El Ejecutivo intimó a la Asociación del Fútbol Argentino (AFA) y a la Superliga Profesional del Fútbol Argentino (SAF) a justificar un balance millonario con movimientos sospechosos, entre ellos, una enigmática cuenta denominada “Fondos de Reserva SAF”. Además, se pusieron bajo revisión una serie de cambios en la Comisión Directiva que no habrían sido autorizados por el estatuto ni por la Inspección General de Justicia (IGJ).
Según pudo saber este medio, la IGJ abrió una serie de sumarios para que las autoridades del fútbol argentino expliquen no sólo los fondos por más de 450 millones de dólares, sino también las razones de las modificaciones orgánicas sin respaldo legal, el traslado de sede institucional y la falta de rendiciones detalladas en sus asambleas.
Los cuestionamientos alcanzan tanto a la gestión contable como a la institucional. Desde el Gobierno advirtieron que la AFA habría llevado adelante designaciones y sustituciones en su Comisión Directiva sin los debidos mecanismos de control y validación. En paralelo, se investiga la trazabilidad de los fondos mencionados en los balances, incluyendo el manejo de los llamados “Fondos de Reserva SAF”, de los que aún no se presentó documentación respaldatoria suficiente.
En medio de la investigación, la diputada Graciela Ocaña exigió que se nombre de inmediato un veedor judicial que fiscalice los movimientos financieros y administrativos de la entidad que conduce Claudio “Chiqui” Tapia. “Estamos ante una posible maniobra de opacidad en el manejo de recursos públicos y privados, vinculados al fútbol, que merecen ser auditados con rigor”, sostuvo.

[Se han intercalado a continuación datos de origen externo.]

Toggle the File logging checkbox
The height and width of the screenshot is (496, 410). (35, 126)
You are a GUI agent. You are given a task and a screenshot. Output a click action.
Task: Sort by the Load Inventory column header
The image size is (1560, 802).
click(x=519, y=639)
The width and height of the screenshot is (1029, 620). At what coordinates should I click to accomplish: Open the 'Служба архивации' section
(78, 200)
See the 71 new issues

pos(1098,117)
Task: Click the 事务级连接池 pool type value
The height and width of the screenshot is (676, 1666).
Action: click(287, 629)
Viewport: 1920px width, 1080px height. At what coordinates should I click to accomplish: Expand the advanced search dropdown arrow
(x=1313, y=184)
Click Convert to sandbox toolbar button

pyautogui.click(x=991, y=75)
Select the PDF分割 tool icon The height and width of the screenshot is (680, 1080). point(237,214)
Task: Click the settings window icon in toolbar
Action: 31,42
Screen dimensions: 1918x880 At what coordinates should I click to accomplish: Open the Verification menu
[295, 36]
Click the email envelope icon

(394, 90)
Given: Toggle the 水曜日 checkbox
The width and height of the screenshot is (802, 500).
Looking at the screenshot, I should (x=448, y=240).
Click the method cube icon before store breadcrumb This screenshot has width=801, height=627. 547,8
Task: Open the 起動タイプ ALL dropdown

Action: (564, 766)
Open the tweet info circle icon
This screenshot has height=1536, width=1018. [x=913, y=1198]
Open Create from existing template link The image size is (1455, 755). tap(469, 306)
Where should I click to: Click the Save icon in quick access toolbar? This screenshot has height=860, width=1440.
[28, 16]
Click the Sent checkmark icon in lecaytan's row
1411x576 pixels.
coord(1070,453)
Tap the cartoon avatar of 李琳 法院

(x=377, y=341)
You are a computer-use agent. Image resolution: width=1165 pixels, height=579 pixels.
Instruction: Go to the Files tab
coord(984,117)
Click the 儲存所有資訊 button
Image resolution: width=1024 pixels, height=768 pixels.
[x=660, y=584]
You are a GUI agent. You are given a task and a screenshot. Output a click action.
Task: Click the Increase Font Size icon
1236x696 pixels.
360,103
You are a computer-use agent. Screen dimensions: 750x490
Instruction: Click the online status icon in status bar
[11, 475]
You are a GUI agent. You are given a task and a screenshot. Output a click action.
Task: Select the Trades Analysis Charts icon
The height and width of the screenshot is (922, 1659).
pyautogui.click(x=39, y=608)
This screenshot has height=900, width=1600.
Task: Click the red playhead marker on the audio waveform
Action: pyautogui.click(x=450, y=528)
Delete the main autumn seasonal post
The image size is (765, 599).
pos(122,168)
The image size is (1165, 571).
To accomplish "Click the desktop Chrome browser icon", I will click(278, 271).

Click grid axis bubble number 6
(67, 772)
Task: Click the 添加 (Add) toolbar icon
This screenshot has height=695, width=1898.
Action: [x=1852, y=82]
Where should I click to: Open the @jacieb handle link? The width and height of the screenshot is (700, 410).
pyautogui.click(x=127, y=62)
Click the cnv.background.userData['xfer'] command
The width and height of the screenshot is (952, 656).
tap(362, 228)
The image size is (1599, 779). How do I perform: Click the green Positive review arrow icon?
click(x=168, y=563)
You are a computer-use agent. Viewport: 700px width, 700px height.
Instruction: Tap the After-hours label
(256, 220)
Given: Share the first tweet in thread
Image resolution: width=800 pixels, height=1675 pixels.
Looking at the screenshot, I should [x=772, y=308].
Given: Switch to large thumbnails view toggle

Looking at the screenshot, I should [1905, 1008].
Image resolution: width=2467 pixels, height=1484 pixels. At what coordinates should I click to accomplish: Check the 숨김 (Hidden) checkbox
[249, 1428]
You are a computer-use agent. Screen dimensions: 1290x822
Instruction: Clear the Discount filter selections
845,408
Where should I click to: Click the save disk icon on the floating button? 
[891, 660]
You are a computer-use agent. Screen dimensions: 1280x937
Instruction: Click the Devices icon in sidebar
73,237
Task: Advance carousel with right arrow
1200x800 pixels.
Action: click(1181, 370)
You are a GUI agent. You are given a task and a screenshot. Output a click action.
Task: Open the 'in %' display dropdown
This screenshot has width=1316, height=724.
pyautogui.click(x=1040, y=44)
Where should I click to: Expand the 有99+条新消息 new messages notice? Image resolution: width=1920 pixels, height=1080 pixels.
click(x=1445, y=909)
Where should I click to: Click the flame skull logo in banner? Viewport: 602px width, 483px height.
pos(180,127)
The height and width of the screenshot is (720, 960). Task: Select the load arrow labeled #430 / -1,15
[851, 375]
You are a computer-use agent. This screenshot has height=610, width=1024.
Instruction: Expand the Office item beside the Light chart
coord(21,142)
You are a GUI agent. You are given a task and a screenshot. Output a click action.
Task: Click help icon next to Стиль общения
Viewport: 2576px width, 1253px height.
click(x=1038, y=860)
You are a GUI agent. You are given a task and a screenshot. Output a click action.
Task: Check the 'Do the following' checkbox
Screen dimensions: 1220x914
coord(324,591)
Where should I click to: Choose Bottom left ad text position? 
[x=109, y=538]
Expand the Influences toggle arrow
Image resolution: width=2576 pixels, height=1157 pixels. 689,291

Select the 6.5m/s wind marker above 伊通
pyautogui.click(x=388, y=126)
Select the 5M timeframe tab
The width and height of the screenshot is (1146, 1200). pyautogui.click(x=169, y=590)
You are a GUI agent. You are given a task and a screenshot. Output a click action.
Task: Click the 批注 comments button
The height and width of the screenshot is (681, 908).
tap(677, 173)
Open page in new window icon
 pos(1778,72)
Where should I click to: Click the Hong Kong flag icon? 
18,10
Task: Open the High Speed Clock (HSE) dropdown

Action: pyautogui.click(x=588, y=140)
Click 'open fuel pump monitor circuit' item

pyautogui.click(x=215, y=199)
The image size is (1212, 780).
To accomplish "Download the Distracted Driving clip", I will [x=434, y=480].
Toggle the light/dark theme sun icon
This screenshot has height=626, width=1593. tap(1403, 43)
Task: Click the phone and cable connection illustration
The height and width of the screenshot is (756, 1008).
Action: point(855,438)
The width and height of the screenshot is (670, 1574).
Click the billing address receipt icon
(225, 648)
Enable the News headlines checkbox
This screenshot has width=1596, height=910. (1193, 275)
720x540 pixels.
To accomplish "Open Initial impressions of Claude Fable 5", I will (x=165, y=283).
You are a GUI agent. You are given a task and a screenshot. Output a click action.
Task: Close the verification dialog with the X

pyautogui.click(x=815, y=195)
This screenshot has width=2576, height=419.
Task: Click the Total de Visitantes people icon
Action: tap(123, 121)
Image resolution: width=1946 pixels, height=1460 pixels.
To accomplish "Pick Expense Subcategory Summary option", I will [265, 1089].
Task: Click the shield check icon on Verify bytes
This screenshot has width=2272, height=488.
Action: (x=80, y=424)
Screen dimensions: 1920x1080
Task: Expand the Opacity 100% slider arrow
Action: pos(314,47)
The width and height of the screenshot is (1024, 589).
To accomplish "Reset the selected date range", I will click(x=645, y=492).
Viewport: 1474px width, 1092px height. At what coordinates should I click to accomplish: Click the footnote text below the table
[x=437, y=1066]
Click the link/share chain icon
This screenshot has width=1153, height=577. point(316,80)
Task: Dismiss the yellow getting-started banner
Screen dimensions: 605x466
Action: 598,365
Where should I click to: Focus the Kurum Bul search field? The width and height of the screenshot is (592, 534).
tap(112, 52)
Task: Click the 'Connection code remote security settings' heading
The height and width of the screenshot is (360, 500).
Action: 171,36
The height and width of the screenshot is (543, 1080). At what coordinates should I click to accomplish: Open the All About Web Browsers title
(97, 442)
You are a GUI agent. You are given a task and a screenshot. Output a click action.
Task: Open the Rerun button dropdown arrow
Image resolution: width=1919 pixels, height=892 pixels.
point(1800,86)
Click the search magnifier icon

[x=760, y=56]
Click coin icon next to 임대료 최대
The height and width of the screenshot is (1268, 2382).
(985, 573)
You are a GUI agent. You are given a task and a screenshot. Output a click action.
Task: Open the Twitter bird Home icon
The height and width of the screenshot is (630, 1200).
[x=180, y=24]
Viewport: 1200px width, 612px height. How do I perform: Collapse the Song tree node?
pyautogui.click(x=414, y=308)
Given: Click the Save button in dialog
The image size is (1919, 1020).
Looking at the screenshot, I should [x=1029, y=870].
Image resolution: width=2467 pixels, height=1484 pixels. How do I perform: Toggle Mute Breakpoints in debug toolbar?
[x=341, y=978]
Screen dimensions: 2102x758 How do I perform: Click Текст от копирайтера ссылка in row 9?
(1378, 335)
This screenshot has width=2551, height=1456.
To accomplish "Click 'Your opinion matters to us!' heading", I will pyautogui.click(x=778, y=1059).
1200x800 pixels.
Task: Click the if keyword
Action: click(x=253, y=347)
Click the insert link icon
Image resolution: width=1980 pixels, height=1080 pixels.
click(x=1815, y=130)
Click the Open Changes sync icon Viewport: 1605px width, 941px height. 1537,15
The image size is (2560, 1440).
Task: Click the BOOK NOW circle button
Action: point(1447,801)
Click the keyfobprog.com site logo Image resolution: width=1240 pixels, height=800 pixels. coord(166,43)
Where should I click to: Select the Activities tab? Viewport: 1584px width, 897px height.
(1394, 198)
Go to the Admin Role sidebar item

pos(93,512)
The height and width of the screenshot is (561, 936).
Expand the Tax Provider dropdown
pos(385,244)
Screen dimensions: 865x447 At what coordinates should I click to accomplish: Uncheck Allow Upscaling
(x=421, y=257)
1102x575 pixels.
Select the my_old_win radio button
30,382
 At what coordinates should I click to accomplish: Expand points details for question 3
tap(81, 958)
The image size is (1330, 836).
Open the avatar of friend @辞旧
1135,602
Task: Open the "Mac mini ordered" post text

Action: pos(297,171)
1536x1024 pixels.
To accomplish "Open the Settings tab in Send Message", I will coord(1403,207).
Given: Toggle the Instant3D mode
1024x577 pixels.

Los organismos de control también pusieron el foco en los vínculos entre la AFA y la Superliga, dado que varias de las operaciones bajo sospecha podrían estar trianguladas entre ambas instituciones. La IGJ ya cursó pedidos formales para que se entreguen los documentos respaldatorios de gastos, asambleas y nombramientos, y no se descarta avanzar con sanciones si no hay respuestas satisfactorias.
El fútbol argentino, nuevamente, se ve sacudido por sospechas institucionales que ponen en jaque no solo la transparencia de su dirigencia, sino también su relación con el poder político y económico.